ANH brought attention to this issue in 2020 when the proposed rule was initially published. We also submitted comments to the official docket calling on certain provisions to be strengthened and expanded. Some of these suggestions were included in the final rule, such as expanding requirements for non-retail containers holding organic products to be properly labeled.
This is the largest rulemaking since the National Organic Program (NOP) went into effect. The rule is almost 300 pages long and includes many changes to how the organic supply chain operates. One of the key provisions is reducing the entities that operate in the organic supply chain without organic certification. Currently, there are many middlemen—brokers, handlers, etc.—that do not need to be certified, which has led to several instances of fraud totaling millions of dollars.
For example, organic grains are often stored in grain elevators, which do not need to be certified organic. Because grain elevators don’t need to be certified, the NOP cannot require organic certifiers to investigate onsite activities of these elevators. Investigations have found criminals using loopholes to funnel nonorganic feedstuffs through uncertified grain elevators. Requiring certification would increase oversight and allow NOP to monitor this activity to prevent fraud.
The rule also requires organic import certificates from all countries. Incredibly, current regulations only require organic import certificates from the European Union, Switzerland, Japan, and South Korea—countries the NOP has determined use an equivalent system of organic certification. The final rule would require that any organic agricultural product imported to the United States be associated with a valid NOP Import Certificate or equivalent data source. This will provide trackable and auditable verification that a specific shipment complies with USDA organic regulations.

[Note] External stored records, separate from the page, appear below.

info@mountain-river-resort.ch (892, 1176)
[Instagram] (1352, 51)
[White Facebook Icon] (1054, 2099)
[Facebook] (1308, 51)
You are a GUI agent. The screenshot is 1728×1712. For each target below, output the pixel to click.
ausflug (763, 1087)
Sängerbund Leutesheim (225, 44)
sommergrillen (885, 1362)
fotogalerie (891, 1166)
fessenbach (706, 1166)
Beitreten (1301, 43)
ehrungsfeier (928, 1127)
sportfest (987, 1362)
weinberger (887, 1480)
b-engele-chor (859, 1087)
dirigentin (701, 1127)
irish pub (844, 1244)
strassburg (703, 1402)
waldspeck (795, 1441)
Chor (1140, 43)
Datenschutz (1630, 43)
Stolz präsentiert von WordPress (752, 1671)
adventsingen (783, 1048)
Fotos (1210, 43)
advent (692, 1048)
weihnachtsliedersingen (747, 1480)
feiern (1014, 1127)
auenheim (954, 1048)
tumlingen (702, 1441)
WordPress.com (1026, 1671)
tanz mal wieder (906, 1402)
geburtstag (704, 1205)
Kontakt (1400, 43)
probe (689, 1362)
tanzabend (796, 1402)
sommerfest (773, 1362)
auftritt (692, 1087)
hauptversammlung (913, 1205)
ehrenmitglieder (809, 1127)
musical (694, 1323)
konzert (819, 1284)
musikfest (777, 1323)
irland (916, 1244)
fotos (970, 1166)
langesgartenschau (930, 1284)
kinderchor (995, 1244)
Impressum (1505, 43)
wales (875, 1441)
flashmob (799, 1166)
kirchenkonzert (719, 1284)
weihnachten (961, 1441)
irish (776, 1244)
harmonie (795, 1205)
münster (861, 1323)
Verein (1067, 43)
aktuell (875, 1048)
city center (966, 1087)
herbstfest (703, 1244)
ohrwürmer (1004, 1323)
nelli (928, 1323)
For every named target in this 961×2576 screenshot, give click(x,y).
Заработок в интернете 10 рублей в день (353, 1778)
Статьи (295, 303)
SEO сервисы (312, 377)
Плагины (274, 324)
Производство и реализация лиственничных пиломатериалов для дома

As mentioned above, changes to USDA’s approach to ensuring the integrity of the organic seal are desperately needed. The level of fraud that goes on is an outrage, and for a long time the USDA showed no signs of deviating from business as usual. It took action from industry stakeholders and angry consumers to spur the agency to action.
We need the USDA to swiftly and properly implement this rule to reduce organic fraud and to protect organic farmers trying to do the right thing as well as consumers who pay a premium to buy what they believe to be clean food. The integrity of the organic label is already under assault due to the watering down of organic standards by, for example, allowing hydroponically grown produce to be labeled organic. We cannot allow outright fraud to continue.